For STS as a nomadic field, with many younger and more seasoned scholars working in non-STS departments, it is essential to have spaces to come together. The EASST meetings, the journals Science & Technology Studies and EASST Review, and STS events in Europe that receive EASST support, provide crucial spaces for STS scholars from Europe and beyond to meet. These spaces are dear to me and I would like to continue to help foster them.
As President of EASST, I would want to encourage experimenting with conference formats that reduce climate impact while fostering personal scholarly connections between participants. I also want to explore with the community how EASST can provide more support for sometimes isolated STS PhD students as well as for national STS associations.
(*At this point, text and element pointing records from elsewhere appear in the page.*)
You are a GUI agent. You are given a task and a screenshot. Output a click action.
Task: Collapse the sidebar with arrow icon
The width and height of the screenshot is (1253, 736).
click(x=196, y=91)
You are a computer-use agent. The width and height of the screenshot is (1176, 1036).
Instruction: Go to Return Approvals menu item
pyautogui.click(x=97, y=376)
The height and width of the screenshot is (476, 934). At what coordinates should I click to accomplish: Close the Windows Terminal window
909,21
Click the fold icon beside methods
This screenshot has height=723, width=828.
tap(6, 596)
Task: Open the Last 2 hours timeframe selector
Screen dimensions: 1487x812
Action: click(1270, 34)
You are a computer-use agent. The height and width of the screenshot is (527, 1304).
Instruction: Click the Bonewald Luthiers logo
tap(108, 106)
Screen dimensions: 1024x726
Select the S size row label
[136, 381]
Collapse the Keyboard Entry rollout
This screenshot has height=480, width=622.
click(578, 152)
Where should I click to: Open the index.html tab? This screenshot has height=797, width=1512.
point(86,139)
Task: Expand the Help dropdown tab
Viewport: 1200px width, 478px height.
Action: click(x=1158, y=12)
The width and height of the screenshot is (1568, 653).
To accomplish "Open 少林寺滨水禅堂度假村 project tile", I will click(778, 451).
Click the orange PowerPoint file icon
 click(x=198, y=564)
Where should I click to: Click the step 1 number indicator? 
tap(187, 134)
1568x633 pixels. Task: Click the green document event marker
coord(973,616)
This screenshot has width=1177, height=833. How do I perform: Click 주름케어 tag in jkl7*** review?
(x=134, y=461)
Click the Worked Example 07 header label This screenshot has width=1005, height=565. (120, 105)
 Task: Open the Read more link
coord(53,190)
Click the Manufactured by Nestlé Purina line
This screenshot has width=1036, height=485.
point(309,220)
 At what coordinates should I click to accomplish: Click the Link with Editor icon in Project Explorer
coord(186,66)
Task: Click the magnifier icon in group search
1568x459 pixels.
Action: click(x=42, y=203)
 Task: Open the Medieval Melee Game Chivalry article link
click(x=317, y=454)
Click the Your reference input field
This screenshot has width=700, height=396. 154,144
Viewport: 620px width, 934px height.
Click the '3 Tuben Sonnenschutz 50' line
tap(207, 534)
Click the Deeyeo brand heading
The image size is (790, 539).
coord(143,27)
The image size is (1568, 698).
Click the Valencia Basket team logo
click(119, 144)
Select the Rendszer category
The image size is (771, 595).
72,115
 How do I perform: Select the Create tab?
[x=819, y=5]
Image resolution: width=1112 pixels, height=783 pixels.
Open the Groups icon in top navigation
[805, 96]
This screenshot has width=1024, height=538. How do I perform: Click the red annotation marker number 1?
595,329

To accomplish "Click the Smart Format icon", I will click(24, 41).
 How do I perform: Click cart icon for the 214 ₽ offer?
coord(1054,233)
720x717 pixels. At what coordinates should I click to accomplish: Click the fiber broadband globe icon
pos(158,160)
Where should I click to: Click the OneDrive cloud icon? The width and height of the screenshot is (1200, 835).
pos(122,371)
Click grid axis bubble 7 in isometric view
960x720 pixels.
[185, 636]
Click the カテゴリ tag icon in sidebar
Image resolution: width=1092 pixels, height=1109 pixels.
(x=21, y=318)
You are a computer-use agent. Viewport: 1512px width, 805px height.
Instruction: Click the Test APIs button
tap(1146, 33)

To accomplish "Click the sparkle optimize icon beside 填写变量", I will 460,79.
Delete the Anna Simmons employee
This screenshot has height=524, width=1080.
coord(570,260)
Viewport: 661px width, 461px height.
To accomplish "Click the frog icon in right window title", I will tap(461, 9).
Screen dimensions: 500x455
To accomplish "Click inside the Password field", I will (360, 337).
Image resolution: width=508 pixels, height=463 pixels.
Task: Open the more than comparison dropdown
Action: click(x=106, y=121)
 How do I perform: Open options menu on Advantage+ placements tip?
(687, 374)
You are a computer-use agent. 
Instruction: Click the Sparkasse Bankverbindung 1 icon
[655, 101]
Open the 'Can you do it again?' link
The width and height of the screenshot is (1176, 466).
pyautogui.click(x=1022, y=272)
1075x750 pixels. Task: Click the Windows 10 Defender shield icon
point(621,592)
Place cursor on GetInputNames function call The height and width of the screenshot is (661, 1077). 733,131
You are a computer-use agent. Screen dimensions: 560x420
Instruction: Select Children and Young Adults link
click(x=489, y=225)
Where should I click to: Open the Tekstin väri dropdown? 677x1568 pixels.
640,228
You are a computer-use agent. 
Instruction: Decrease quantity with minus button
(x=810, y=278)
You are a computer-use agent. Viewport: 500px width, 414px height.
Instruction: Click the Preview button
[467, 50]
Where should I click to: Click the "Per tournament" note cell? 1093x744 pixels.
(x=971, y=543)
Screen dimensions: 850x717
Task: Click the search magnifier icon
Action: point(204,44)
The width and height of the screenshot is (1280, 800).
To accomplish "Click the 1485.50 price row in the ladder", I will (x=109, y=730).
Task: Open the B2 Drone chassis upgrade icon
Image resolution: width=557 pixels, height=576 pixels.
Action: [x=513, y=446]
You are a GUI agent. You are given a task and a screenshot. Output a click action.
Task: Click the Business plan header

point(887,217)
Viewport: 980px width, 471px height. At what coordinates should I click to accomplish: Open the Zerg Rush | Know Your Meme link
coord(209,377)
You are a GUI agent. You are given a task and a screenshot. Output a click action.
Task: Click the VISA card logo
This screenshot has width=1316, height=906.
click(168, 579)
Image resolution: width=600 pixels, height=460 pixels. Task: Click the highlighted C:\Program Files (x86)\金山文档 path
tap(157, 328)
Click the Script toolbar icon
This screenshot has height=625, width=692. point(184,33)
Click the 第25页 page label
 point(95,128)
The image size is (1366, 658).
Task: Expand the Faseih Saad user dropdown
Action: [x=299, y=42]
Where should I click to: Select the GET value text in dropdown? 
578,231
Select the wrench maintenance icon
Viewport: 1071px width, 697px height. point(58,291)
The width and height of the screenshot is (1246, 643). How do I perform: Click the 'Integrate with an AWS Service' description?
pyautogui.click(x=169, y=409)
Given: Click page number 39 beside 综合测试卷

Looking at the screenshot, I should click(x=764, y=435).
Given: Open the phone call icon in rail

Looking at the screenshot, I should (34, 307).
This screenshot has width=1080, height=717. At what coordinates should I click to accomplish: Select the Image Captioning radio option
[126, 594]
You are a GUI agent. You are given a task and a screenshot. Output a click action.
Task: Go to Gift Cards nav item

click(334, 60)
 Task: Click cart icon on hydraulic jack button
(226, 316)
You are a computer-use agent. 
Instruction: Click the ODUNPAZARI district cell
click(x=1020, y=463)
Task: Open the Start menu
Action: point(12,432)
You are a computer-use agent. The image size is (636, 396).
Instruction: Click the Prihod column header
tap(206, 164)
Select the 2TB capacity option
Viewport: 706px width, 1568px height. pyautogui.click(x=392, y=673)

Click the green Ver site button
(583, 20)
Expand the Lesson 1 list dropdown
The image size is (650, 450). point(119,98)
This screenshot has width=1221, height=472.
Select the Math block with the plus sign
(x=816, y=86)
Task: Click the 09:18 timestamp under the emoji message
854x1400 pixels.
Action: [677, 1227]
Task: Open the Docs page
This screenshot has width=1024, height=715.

Currently I work as professor of Transdisciplinary STS at the Athena Institute at the Vrije Universiteit Amsterdam, having studied and worked at STS departments in the Netherlands, Denmark, and Sweden. Being on the organising committees of the EASST-4S 2008 Rotterdam meeting and serving as chair of EASST-4S 2024 in Amsterdam I could appreciate the wonderfully diverse and rich scholarship in the field. Over the last decade I have been full-heartedly involved in setting up the STS Making & Doing program, which I could help develop while serving as a council member of the Society for Social Studies of Science (4S). I would like to continue to find ways to make Making & Doing scholarship more visible.